(Data on locating visible targets)

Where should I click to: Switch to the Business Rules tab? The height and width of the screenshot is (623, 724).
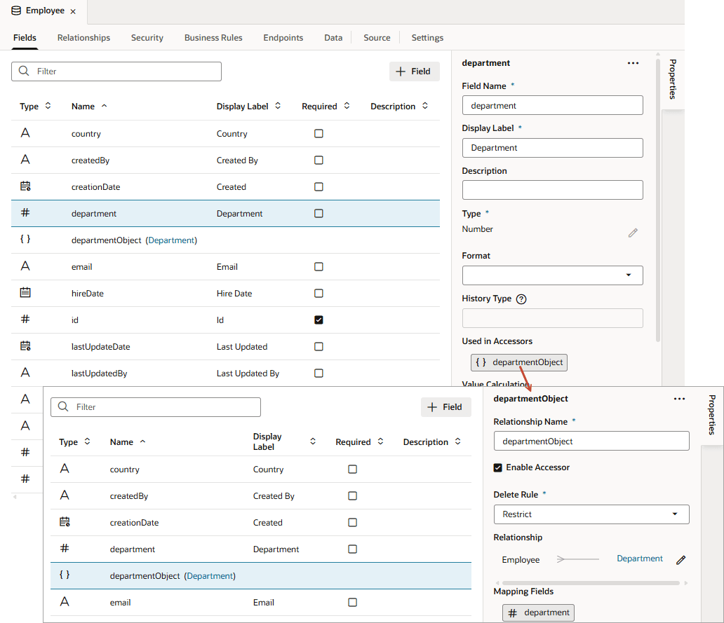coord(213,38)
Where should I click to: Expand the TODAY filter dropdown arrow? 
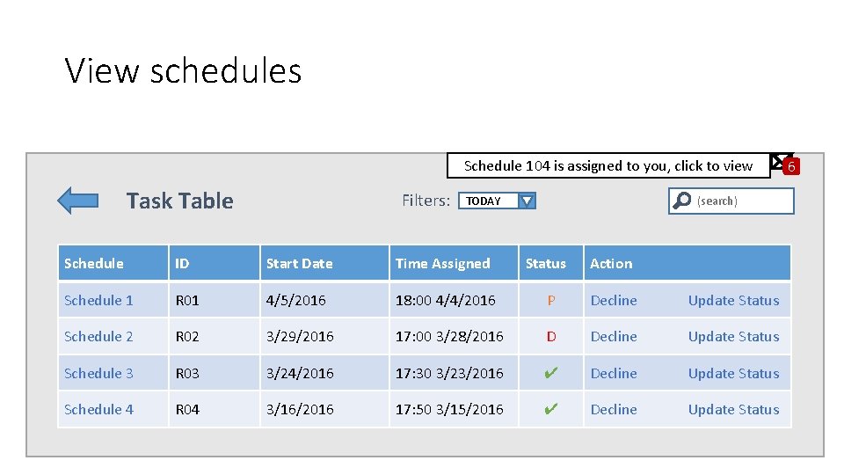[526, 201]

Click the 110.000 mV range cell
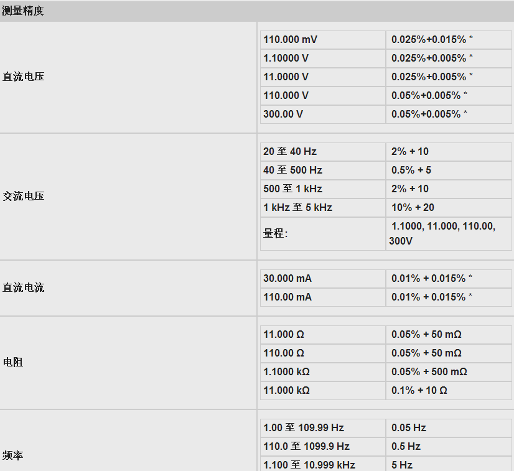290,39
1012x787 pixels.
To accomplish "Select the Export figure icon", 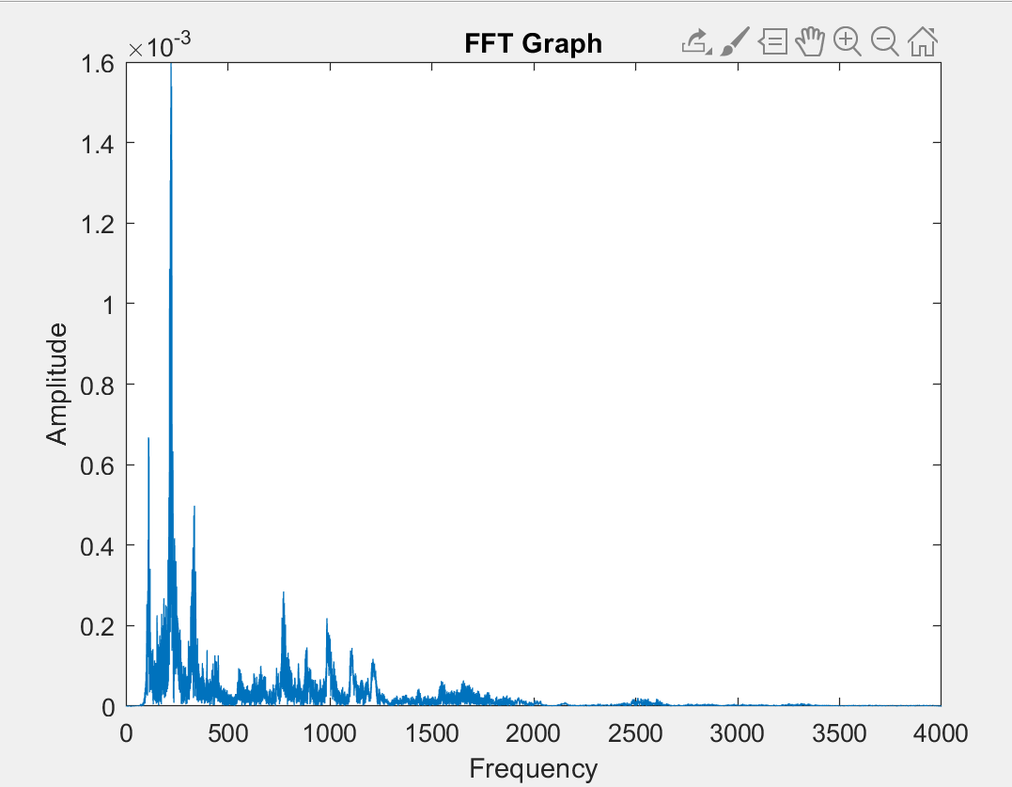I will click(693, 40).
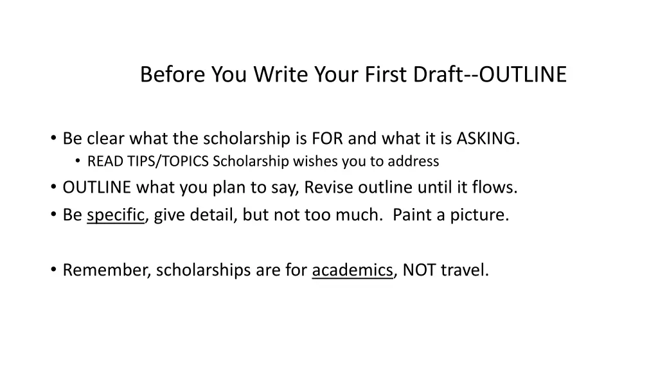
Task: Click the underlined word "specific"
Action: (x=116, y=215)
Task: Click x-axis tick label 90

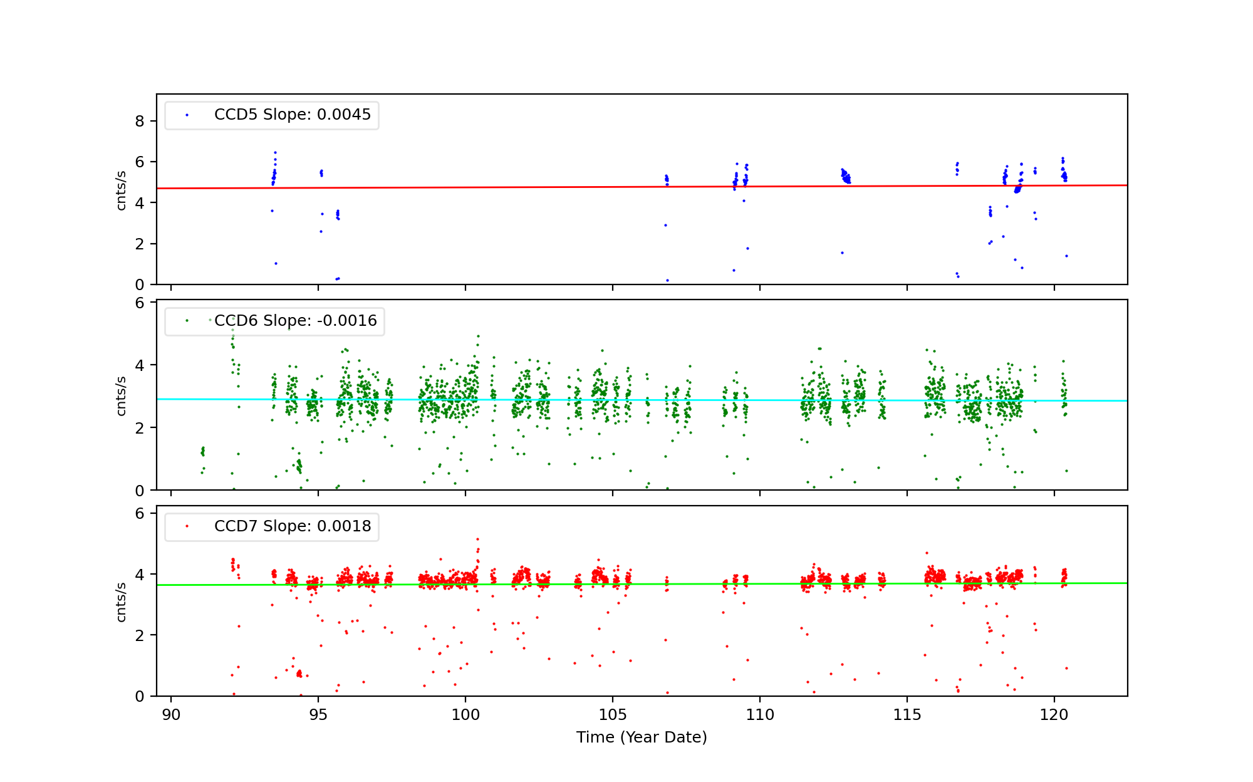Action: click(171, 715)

▶ Short problem
Gather each line in the entries above that contains the word "should", treating uppercase and lowercase letters as distinct. Copy those lines in full.

▶ Answer for the task
Where should I click to: Switch to the Business Rules tab? The height and width of the screenshot is (623, 724).
Where should I click to: Expand the TODAY filter dropdown arrow? 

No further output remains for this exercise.